The problem:
Please format the rows below, from the line containing "Given: Click the back chevron arrow icon" through the end of the rows, inclusive, as a JSON list of strings with one string per line. Skip blank lines and leave the pictures out.

Records for the task:
--- start ---
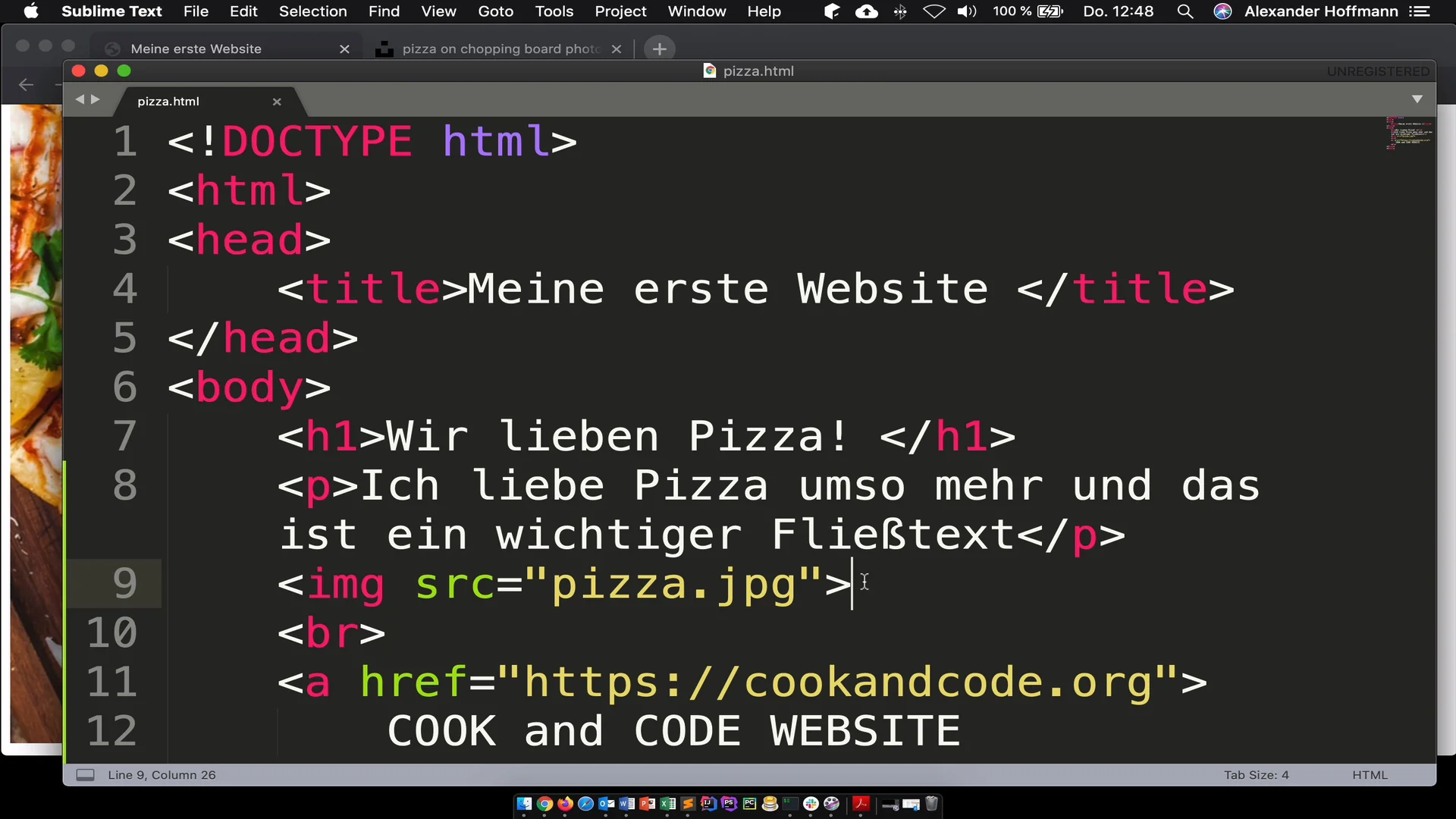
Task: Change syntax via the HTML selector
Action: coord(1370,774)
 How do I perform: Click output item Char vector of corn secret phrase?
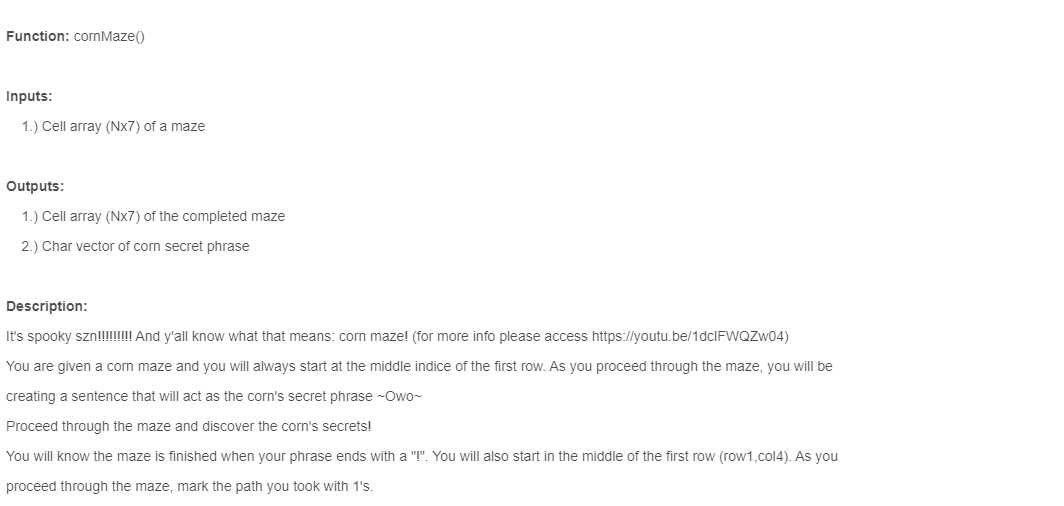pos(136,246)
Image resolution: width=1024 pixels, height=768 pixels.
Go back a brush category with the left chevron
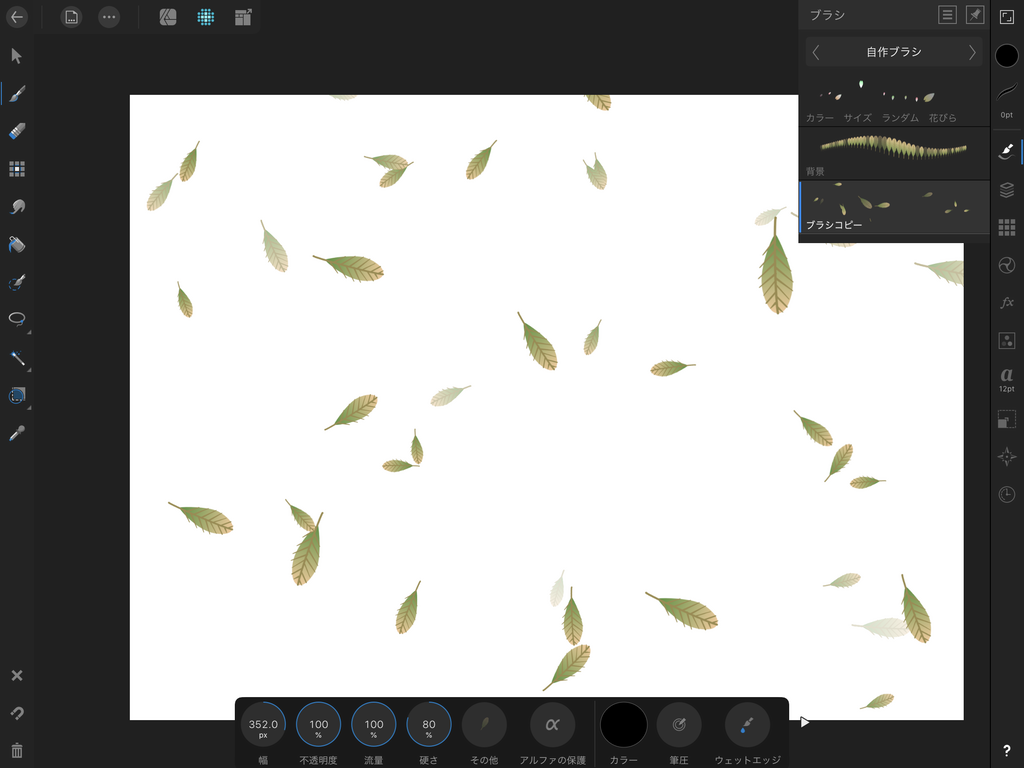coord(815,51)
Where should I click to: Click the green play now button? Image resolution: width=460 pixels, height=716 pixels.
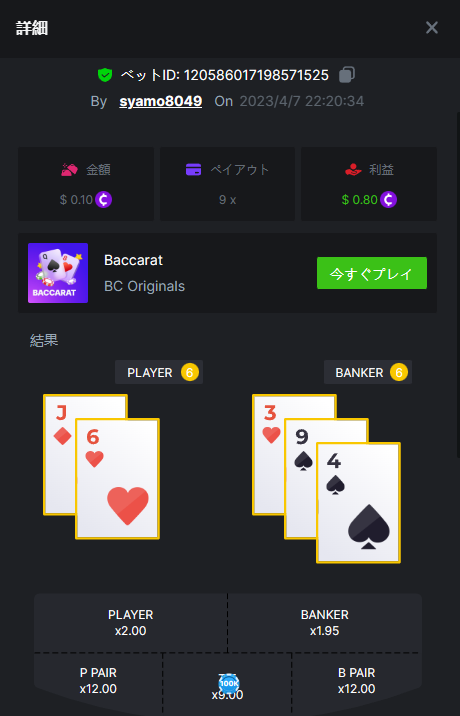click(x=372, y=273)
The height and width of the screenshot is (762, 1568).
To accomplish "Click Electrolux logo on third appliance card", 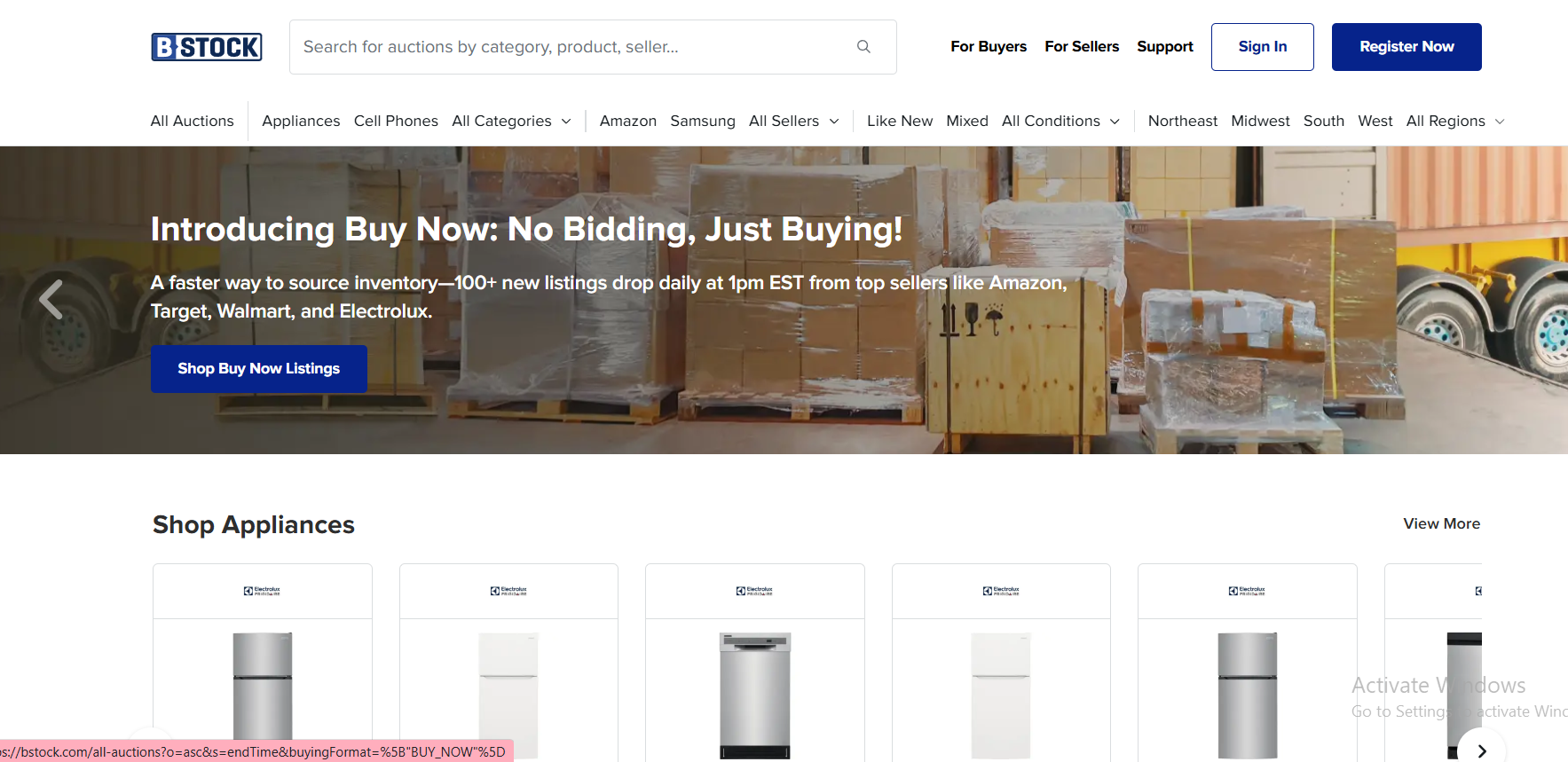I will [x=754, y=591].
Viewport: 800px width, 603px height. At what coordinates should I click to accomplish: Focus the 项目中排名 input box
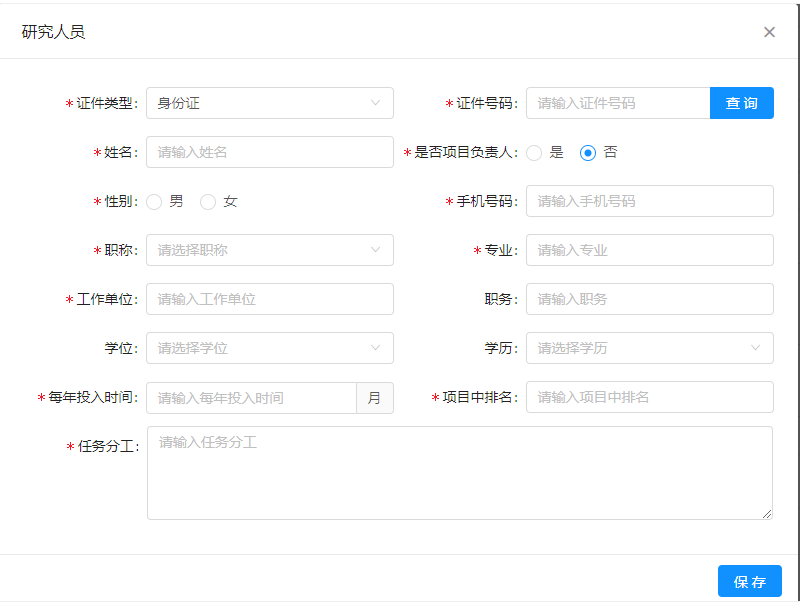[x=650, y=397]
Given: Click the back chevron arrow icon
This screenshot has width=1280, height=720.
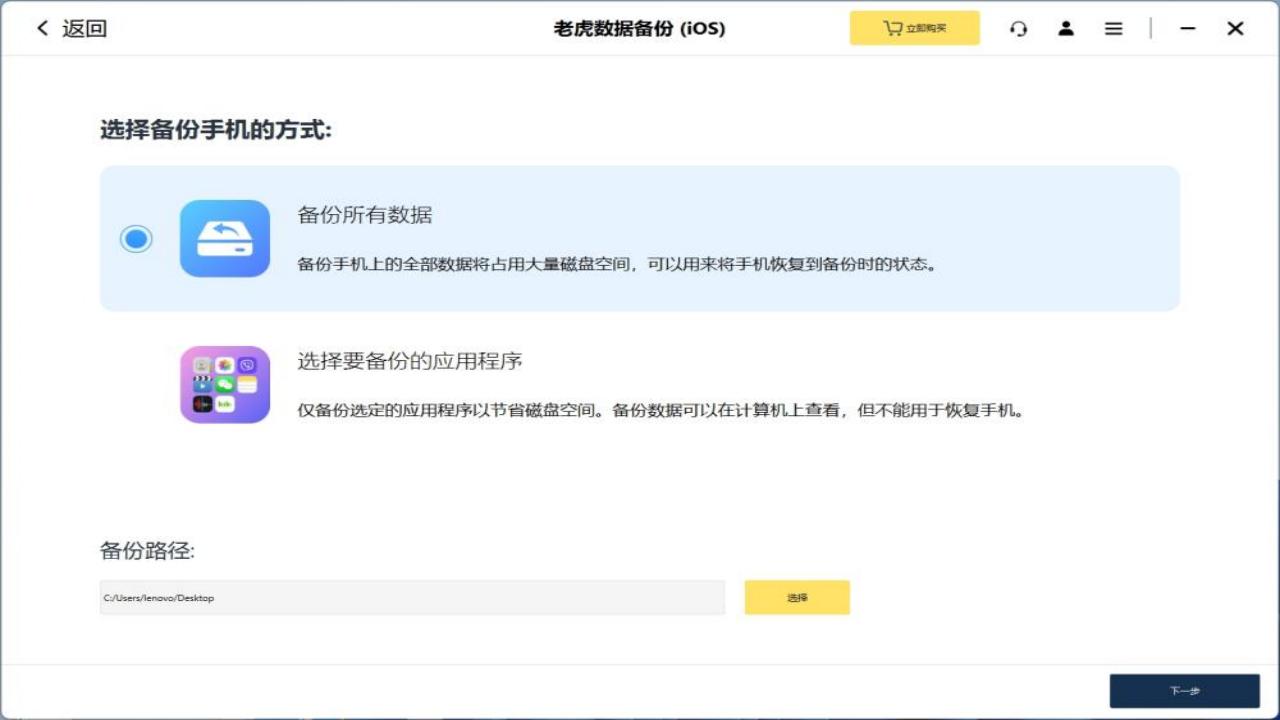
--- end ---
The answer:
[
  "Given: Click the back chevron arrow icon",
  "This screenshot has width=1280, height=720."
]